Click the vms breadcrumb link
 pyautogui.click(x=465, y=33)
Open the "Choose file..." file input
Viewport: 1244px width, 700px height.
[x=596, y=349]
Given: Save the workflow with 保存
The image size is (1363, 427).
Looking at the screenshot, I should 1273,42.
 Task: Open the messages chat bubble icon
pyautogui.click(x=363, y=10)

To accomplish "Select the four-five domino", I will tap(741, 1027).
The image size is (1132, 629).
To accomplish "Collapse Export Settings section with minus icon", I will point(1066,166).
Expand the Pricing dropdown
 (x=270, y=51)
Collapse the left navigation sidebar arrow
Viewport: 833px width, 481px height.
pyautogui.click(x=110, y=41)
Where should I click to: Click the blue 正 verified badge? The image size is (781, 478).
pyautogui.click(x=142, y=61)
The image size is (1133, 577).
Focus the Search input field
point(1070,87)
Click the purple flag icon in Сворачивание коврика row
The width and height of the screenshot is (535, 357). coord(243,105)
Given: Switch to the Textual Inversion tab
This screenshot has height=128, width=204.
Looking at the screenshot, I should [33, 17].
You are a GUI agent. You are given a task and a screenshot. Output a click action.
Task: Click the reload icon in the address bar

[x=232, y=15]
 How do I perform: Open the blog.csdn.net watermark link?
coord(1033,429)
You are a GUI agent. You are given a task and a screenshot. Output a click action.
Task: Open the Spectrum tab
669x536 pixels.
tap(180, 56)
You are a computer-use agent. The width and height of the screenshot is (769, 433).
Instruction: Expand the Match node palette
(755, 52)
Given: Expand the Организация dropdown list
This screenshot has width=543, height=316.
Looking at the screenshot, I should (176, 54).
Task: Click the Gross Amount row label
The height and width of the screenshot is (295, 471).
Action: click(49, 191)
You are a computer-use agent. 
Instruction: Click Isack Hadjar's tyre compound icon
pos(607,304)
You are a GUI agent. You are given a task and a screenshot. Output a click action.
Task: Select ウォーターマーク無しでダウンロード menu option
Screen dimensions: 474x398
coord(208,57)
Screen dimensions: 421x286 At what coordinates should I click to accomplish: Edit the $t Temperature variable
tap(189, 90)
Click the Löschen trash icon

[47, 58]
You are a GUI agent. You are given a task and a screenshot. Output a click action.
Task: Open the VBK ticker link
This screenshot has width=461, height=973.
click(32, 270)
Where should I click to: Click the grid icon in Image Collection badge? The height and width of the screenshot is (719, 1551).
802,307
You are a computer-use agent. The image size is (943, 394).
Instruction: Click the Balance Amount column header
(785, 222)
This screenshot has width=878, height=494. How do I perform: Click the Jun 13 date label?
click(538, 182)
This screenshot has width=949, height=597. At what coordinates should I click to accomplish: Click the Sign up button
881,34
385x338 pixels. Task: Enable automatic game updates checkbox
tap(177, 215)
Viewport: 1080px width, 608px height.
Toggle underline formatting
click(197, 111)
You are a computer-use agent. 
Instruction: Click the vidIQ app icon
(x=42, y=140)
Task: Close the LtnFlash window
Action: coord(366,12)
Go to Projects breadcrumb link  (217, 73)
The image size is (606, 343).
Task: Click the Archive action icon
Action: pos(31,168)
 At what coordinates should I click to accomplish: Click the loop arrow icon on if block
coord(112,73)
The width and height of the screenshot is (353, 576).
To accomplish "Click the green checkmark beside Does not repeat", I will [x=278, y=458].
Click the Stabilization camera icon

______________________________

# TASK TO COMPLETE
Each of the entries above needs to be given again exactly.

# EXERCISE RESULT
Click the vms breadcrumb link
 pyautogui.click(x=465, y=33)
Open the "Choose file..." file input
Viewport: 1244px width, 700px height.
[x=596, y=349]
Given: Save the workflow with 保存
The image size is (1363, 427).
Looking at the screenshot, I should 1273,42.
 Task: Open the messages chat bubble icon
pyautogui.click(x=363, y=10)

To accomplish "Select the four-five domino", I will tap(741, 1027).
The image size is (1132, 629).
To accomplish "Collapse Export Settings section with minus icon", I will point(1066,166).
Expand the Pricing dropdown
 (x=270, y=51)
Collapse the left navigation sidebar arrow
Viewport: 833px width, 481px height.
pyautogui.click(x=110, y=41)
Where should I click to: Click the blue 正 verified badge? The image size is (781, 478).
pyautogui.click(x=142, y=61)
The image size is (1133, 577).
Focus the Search input field
point(1070,87)
Click the purple flag icon in Сворачивание коврика row
The width and height of the screenshot is (535, 357). coord(243,105)
Given: Switch to the Textual Inversion tab
This screenshot has height=128, width=204.
Looking at the screenshot, I should [33, 17].
You are a GUI agent. You are given a task and a screenshot. Output a click action.
Task: Click the reload icon in the address bar

[x=232, y=15]
 How do I perform: Open the blog.csdn.net watermark link?
coord(1033,429)
You are a GUI agent. You are given a task and a screenshot. Output a click action.
Task: Open the Spectrum tab
669x536 pixels.
tap(180, 56)
You are a computer-use agent. The width and height of the screenshot is (769, 433).
Instruction: Expand the Match node palette
(755, 52)
Given: Expand the Организация dropdown list
This screenshot has width=543, height=316.
Looking at the screenshot, I should (176, 54).
Task: Click the Gross Amount row label
The height and width of the screenshot is (295, 471).
Action: click(49, 191)
You are a computer-use agent. 
Instruction: Click Isack Hadjar's tyre compound icon
pos(607,304)
You are a GUI agent. You are given a task and a screenshot. Output a click action.
Task: Select ウォーターマーク無しでダウンロード menu option
Screen dimensions: 474x398
coord(208,57)
Screen dimensions: 421x286 At what coordinates should I click to accomplish: Edit the $t Temperature variable
tap(189, 90)
Click the Löschen trash icon

[47, 58]
You are a GUI agent. You are given a task and a screenshot. Output a click action.
Task: Open the VBK ticker link
This screenshot has width=461, height=973.
click(32, 270)
Where should I click to: Click the grid icon in Image Collection badge? The height and width of the screenshot is (719, 1551).
802,307
You are a computer-use agent. The image size is (943, 394).
Instruction: Click the Balance Amount column header
(785, 222)
This screenshot has width=878, height=494. How do I perform: Click the Jun 13 date label?
click(538, 182)
This screenshot has width=949, height=597. At what coordinates should I click to accomplish: Click the Sign up button
881,34
385x338 pixels. Task: Enable automatic game updates checkbox
tap(177, 215)
Viewport: 1080px width, 608px height.
Toggle underline formatting
click(197, 111)
You are a computer-use agent. 
Instruction: Click the vidIQ app icon
(x=42, y=140)
Task: Close the LtnFlash window
Action: coord(366,12)
Go to Projects breadcrumb link  (217, 73)
The image size is (606, 343).
Task: Click the Archive action icon
Action: pos(31,168)
 At what coordinates should I click to accomplish: Click the loop arrow icon on if block
coord(112,73)
The width and height of the screenshot is (353, 576).
To accomplish "Click the green checkmark beside Does not repeat", I will [x=278, y=458].
Click the Stabilization camera icon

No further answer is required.